Discovery of Genes Likely to Affect Pathogen Resistance
[0177] In one analysis, genes were ranked according to dN/dS and
most elevated in expression in a live soil inoculation treatment
compared to a salicylic acid hormone treatment. The analysis was
done to identify genes affected by exposure of roots to microbes
but that are not SA induced genes. Upon ranking, the top ranked
gene happened to be orthologous to a gene recently discovered to
determine susceptibility of a woody plant to a fungus. In this
case, for interesting physiological reasons, the fungus favors a
high expression level of this gene and appears to seize control
from the plant.
[0178] This gene that was top-ranked by the described unbiased
approach, was subsequently shown by other researchers (independent
of the present experiment and analyses) to affect pathogen
resistance. Further analyses demonstrated that multiple species
have polymorphism at a particular amino acid site or adjacent site
in this gene. For example, in this particular gene, Brosimum and
Dipteryx have a consensus sequence containing a SEVV motif, while
Virola has a consensus sequence containing a GIVL at an analogous
location. It was observed that polymorphisms existed for all of
these species in the analyzed gene models. A Brosimum variant had a
V to F mutation; a Dipteryx variant had a V to L mutation, and a
Virola variant had a T to I mutation. This data can be used to
infer that this motif is a likely site for useful marker assisted
breeding or gene editing in a tree crop. For example, analysis of
the gene models from this gene of a citrus crop indicates the
presence of an AV sequence analogous to the EV of consensus
Brosimum and Dipteryx and TV of consensus Virola. This AV sequence
may thus be a candidate for gene editing to improve pathogen
resistance in the citrus crop.
Identification of Genes Related to Disease Response
[0179] Analyses were done to examine all genes at least four-fold
upregulated by salicylic acid treatment compared to control plants,
and which have pN/pS>2 (for example). In the six tree species,
there were 143 such genes, many of which have known roles in
defense responses against pathogens, but also including many genes
of unknown function in plant defense. A sample of genes identified
by this analysis is shown in FIG. 4.
Identification of Polymorphisms in Orthologous Gene Across
Species
[0180] Shared polymorphisms between two or more species may
represent potential interesting sites that can be widely
generalizable across species. Such shared polymorphisms (i.e.

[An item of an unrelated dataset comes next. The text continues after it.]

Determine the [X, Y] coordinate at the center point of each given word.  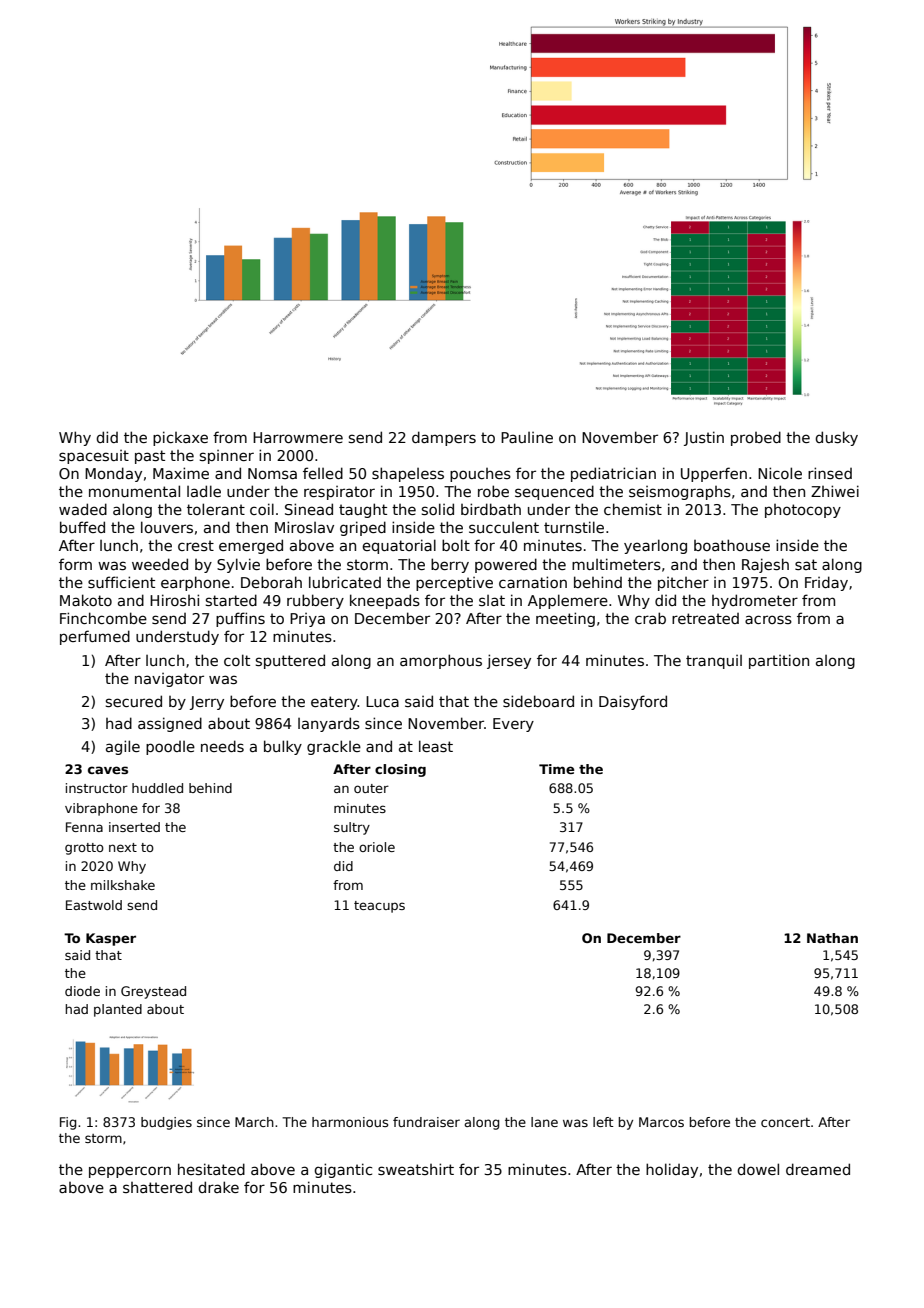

trans-specific polymorphism) can arise from the existence of
ancient polymorphisms that predate the divergence of the species In
other words, the common ancestor of the two or more species had a
polymorphism in a particular gene and both lineages independently
maintained that polymorphism after the divergence of the species.
Another possibility is that species convergently evolve the same
polymorphism at an orthologous site. In either case, it is expected
that such identified shared polymorphisms may be important, for
example for the pathogen resistance of the species. Thus, they
would be of immediate interest to plant breeders or gene editors
seeking to improve disease resistance in a plant strain. While
there are existing bioinformatic ways to scan genomes of multiple
species for such signals of selection (Feulner et al., 2015, PLoS
Genetics, 11(2): e1004966), but these require high quality full
genome sequence data, and the results are sensitive to demographic
history, which tends to be especially problematic for agricultural
plants that have gone through severe bottlenecks during selection
and propagation of particular favored cultivars.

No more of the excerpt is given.